Nelson Mandela was held prisoner on the island for most of the 27 years he was in jail, and it is now a World Heritage site and major tourist attraction.
But reports say thousands of feral rabbits are devastating local wildlife and undermining historic buildings.
The premier of the Western Cape has called for urgent action on the site.
Helen Zille has demanded a meeting with South African Minister of Culture Lulu Xingwana to discuss how to halt its decline.
The island sits in the bay just seven kilometres from Cape Town’s beaches, and is visited by more than 1,800 tourists a day at peak times.
They come to see the grim conditions under which political prisoners, including Mr Mandela, were held.
But in a statement on Friday the City of Cape Town and the Western Cape provincial government said that if poor management of the island continued, it risked losing its World Heritage status.
Helen Bamford, a journalist with the Cape Argus Newspaper, told the BBC: “The rabbits are the main problem. I mean there are estimates of up to 25,000 of them, you know, roaming around the island and they are burrowing under historic buildings and eating all the vegetation.

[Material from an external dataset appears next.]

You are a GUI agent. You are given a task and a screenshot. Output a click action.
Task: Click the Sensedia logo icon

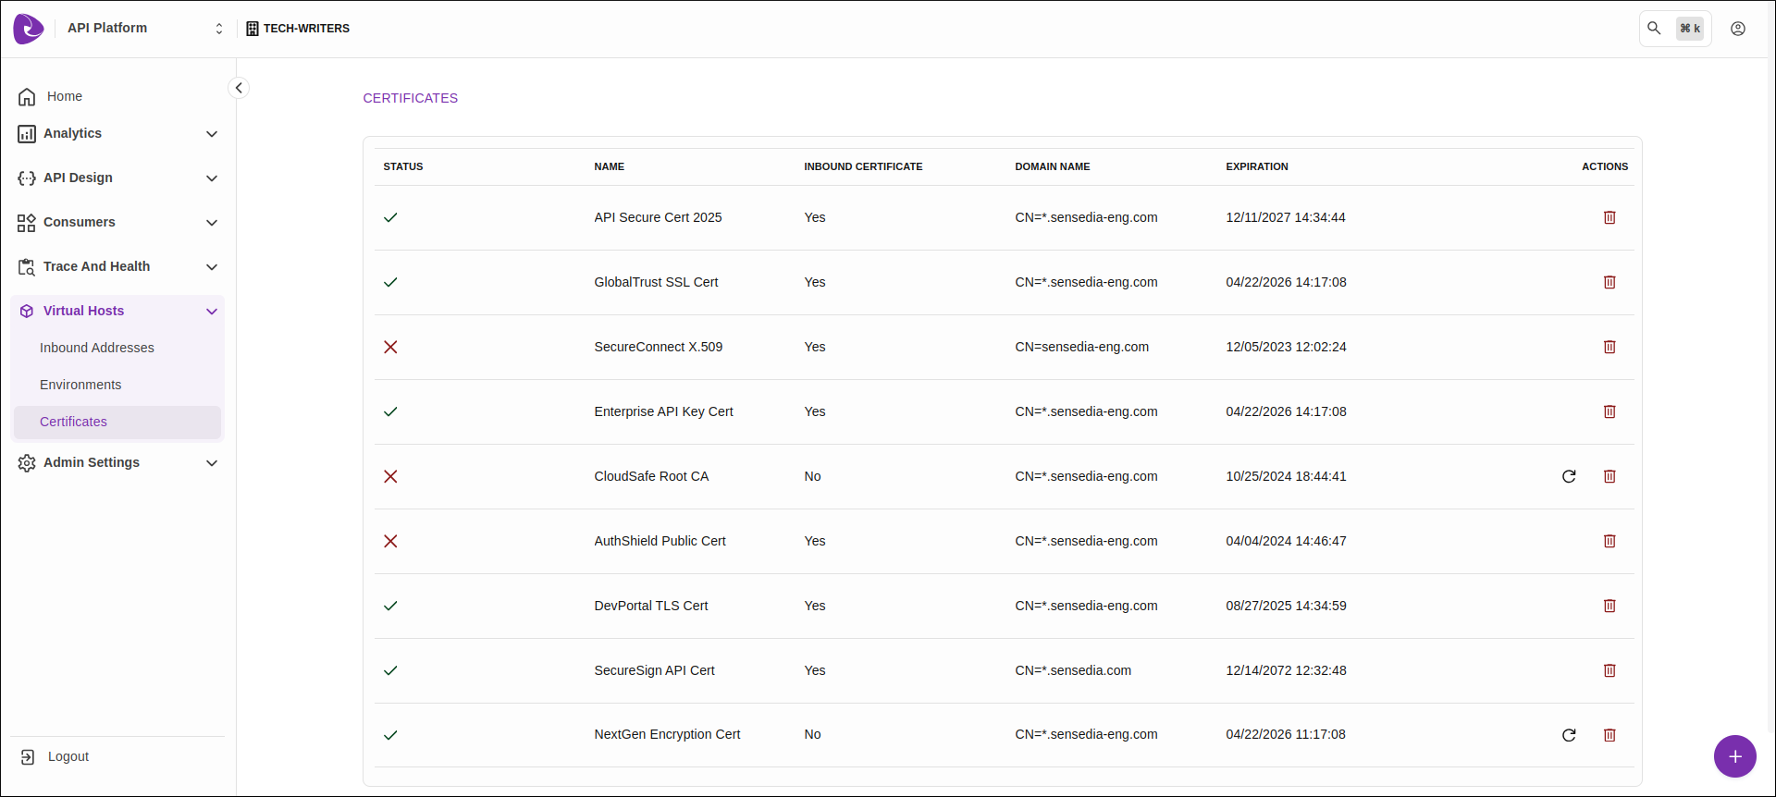[29, 29]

“And there are also fallow deer. Last year they were in fact starving to death because of the lack of vegetation and supplementary food was brought onto the island for them and that caused the population to double and there are now about 500.
“At the moment they are being shot by a team of 10 hunters and the rabbits are also being culled, but that’s going to take years.”
Concern over the island comes just as the city prepares for the World Cup – and the hundreds of thousands for foreign visitors this will bring.